Quick facts about me : I’ve been developing JAVA web apps (Spring/hibernate) for 5 years and in fact stepping outside the JVM is a major hurdle for me. I’ve been using grails for the last 1-2 years and rails now for the last month.
I am perfectly happy with grails, and would definitely consider it in taking up new projects.
But there are specific frustrations I experience with grails, and things in the rails world I’ve always envied. Now that I've taken the plunge I want share some of my personal reasons for jumping ship, at least for the next project. I will hopefully make a more balanced comparison of the two in hindsight.
Approaching my grails work with a test-centric approach I had built up a few frustrations over time. The startup time is terribly slow and whilst there are solutions out there with --interactive I had opted to just run units directly from my IDE and forego integration tests. This means however losing the ability to test hql queries or test controllers that render json or xml.
compare this to rails ‘autotest’ which hooks into growl and testing has never been sexier! It’s also a little disconcerting to see no real community focus on testing in grails.
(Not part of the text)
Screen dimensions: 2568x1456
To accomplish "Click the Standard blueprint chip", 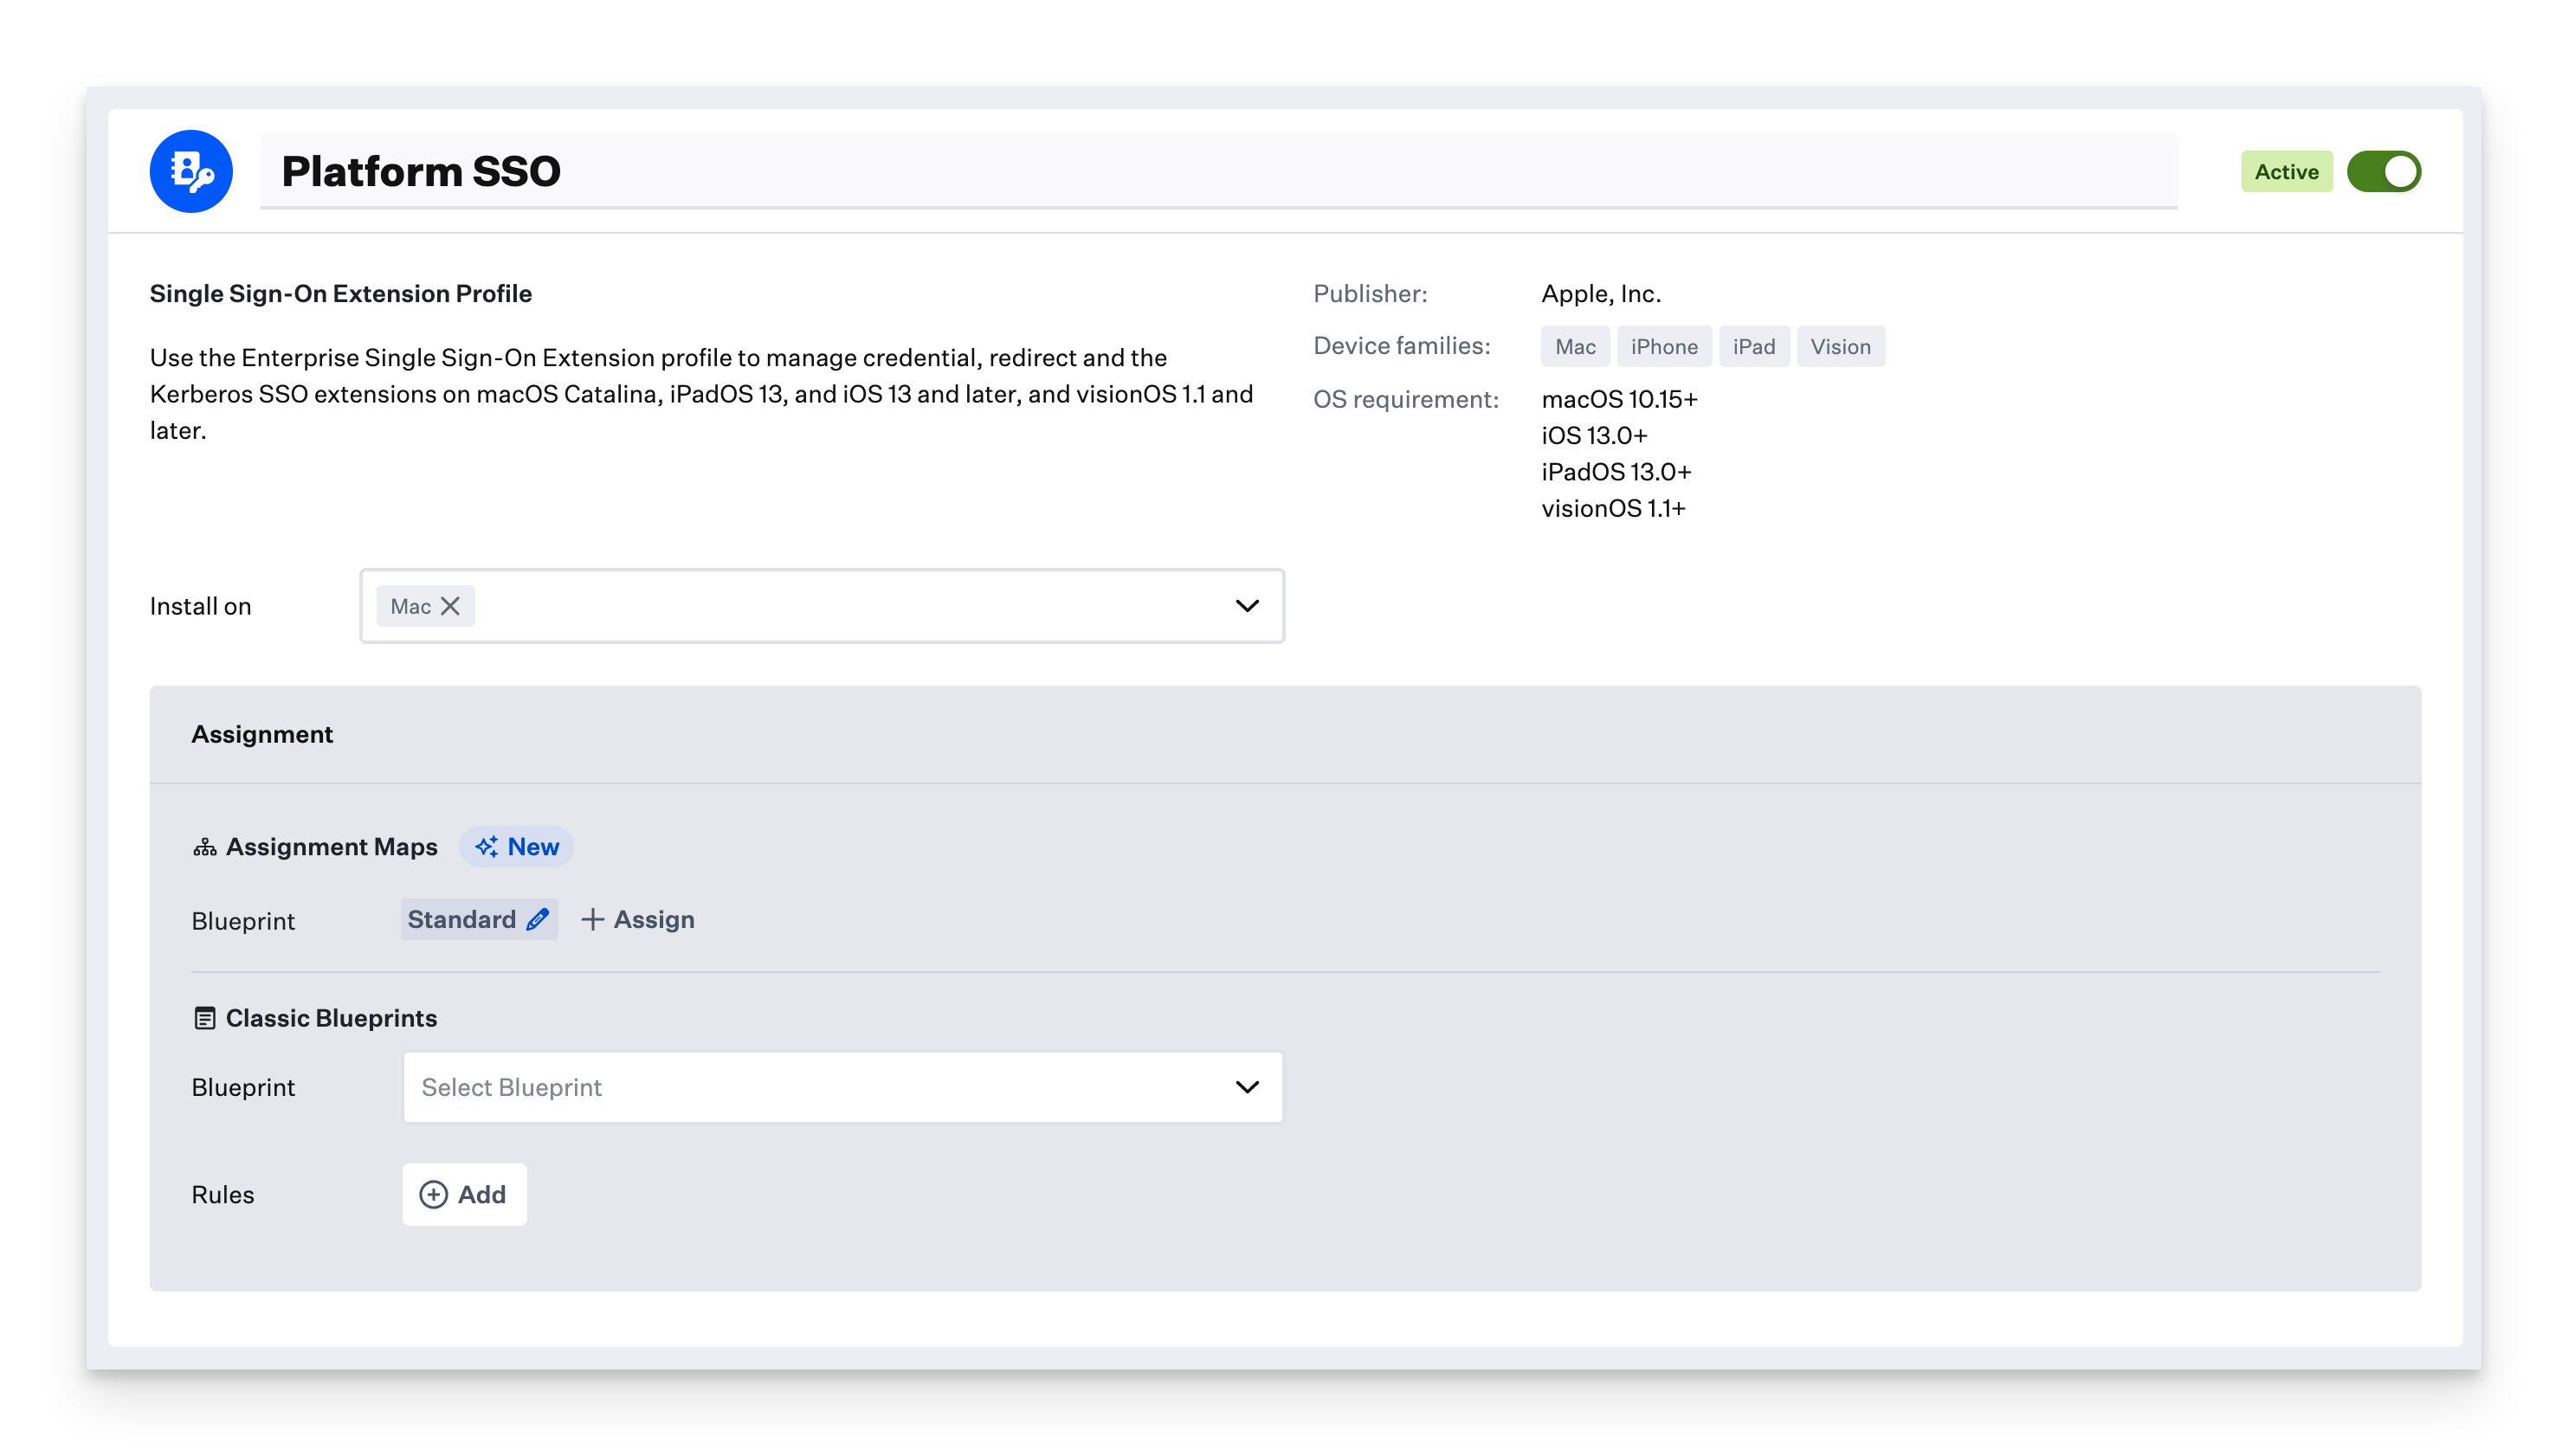I will tap(462, 919).

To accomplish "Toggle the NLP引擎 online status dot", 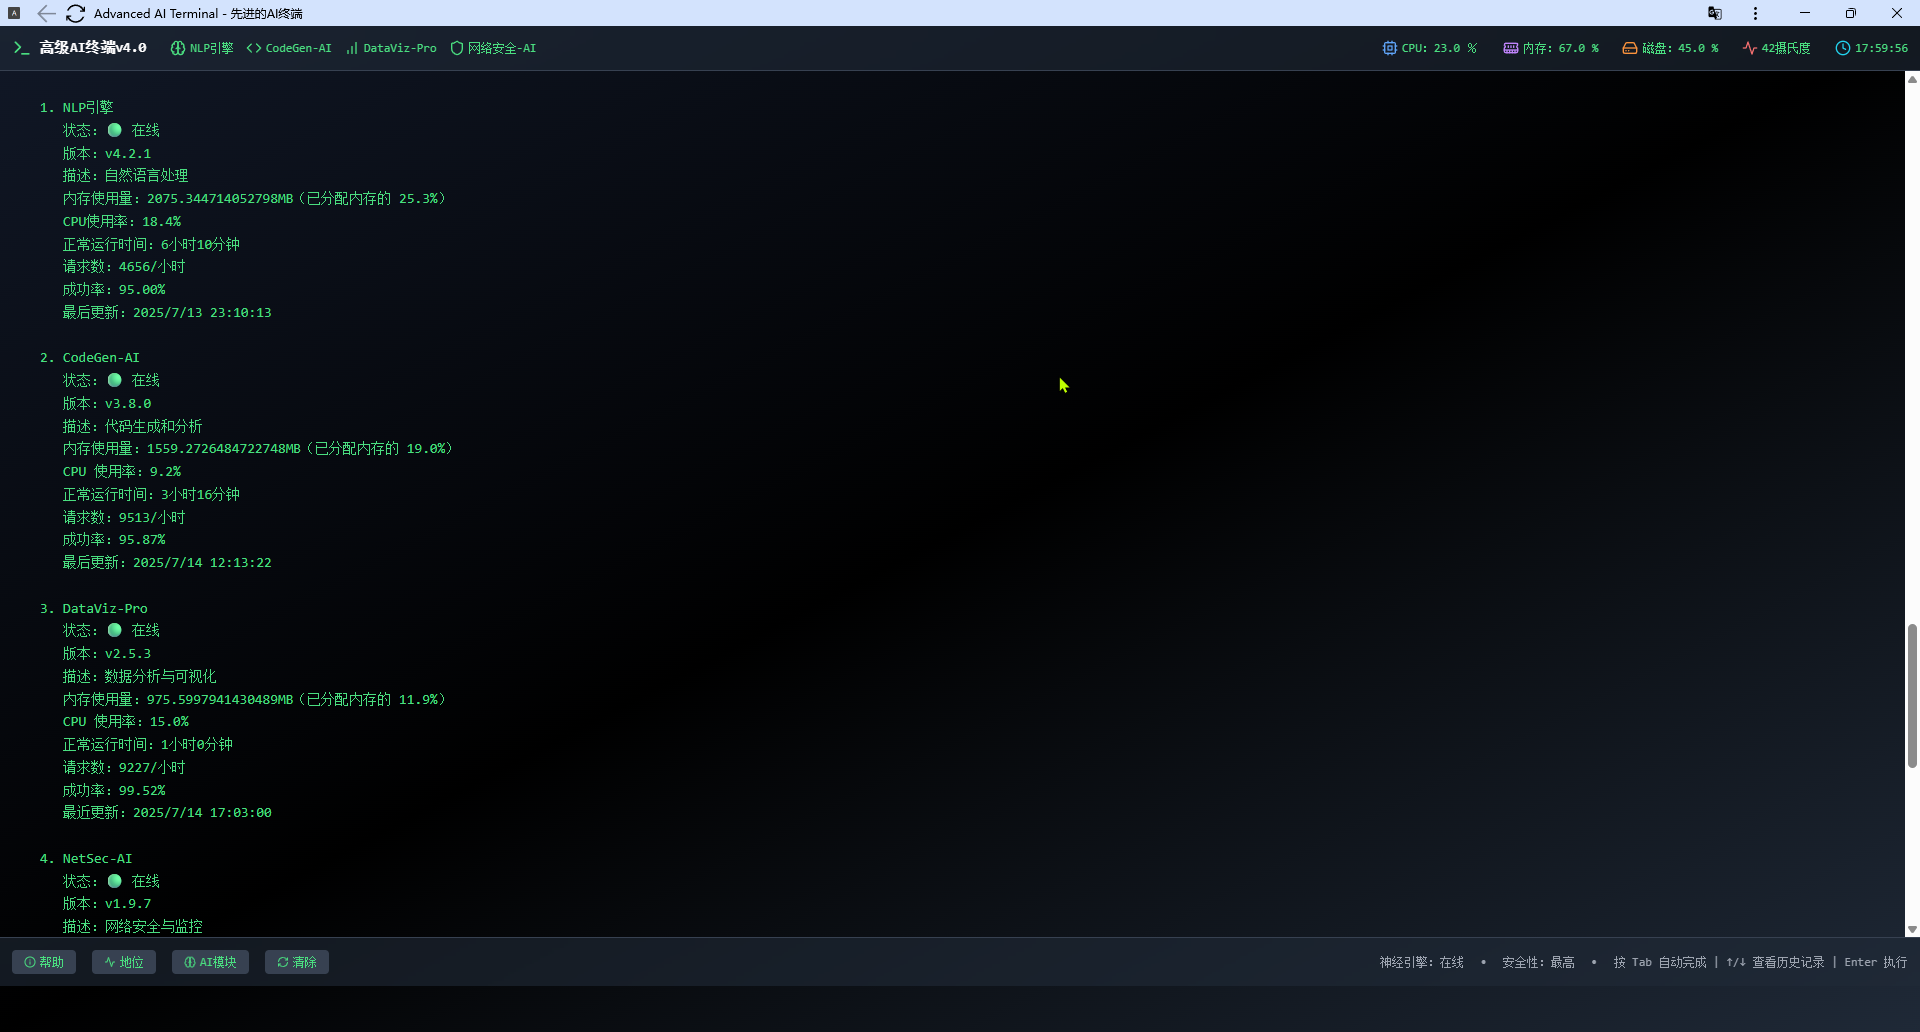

I’ve seen a lot of grails “build twitter in 20” minute presentations where the speaker foregoes writing a single test! In contrast most rails presentations I saw have this built in to the talks, even doing real TDD.

My rediscovery of VIM! Since teaching myself to touch type (thank you Steve). And having my hands constantly on the homerow, it made VIM the natural progression for enhanced text manipulation and subsequently eliminating the mouse. There is a basic vim grails plugin out there, but Tim Pope has made a truly amazing rails plugin with haml and sass support and much much more. Seeing this pop up again and again in screencasts about VIM definitely peaked my interest.
Groovy 1.8 was a little disappointing for me. Perhaps I just don’t get it yet (very possible), but the focus on annotations and AST transformations feels ugly for me. I like my runtime meta magic.
CodeNarc (for grails) has definitly found a perfect use case for AST’s but I remain wary of real precompilation changes. I prefer to see new and powerful DSL’s as a feature of the language itself (see Scala’s map syntax =>) rather than hacking into the core.
I started looking at the source code for rails, and its a work of art. Even before I had wrapped my head around ruby I could read and understand most of what’s going on. The unit tests are small, usually blocks of less than 5 lines, and its a real tribute to beautiful code. If you’ve never looked at it I strongly urge you to take a peek, even without ruby knowledge.
Coming from java where tests usually bloat with mocks and end up much larger I had a real desire to find out more about this. Was it our java syntax and libraries causing complexity or did the rails folk just structure their code better and could I really learn something here. (I think its a mix of both)
One thing that really bugs me about grails is that is it largely written in java. I understand that makes sense, but it feels like a lack of trust in the language. Certainly Lift is written in Scala, so why doesn’t that fact transpose for grails.
The grails world is filled with programmers who come from a strongly typed background like myself, and metamagic is brand new and a little scary. Groovy offers a great way to gradually make the transition from java.
Yet rails is filled with people who think static typing is just dumb. I’m not sure why yet, but I’d rather see the world through their eyes in order to understand than to remain within my existing paradigm / community.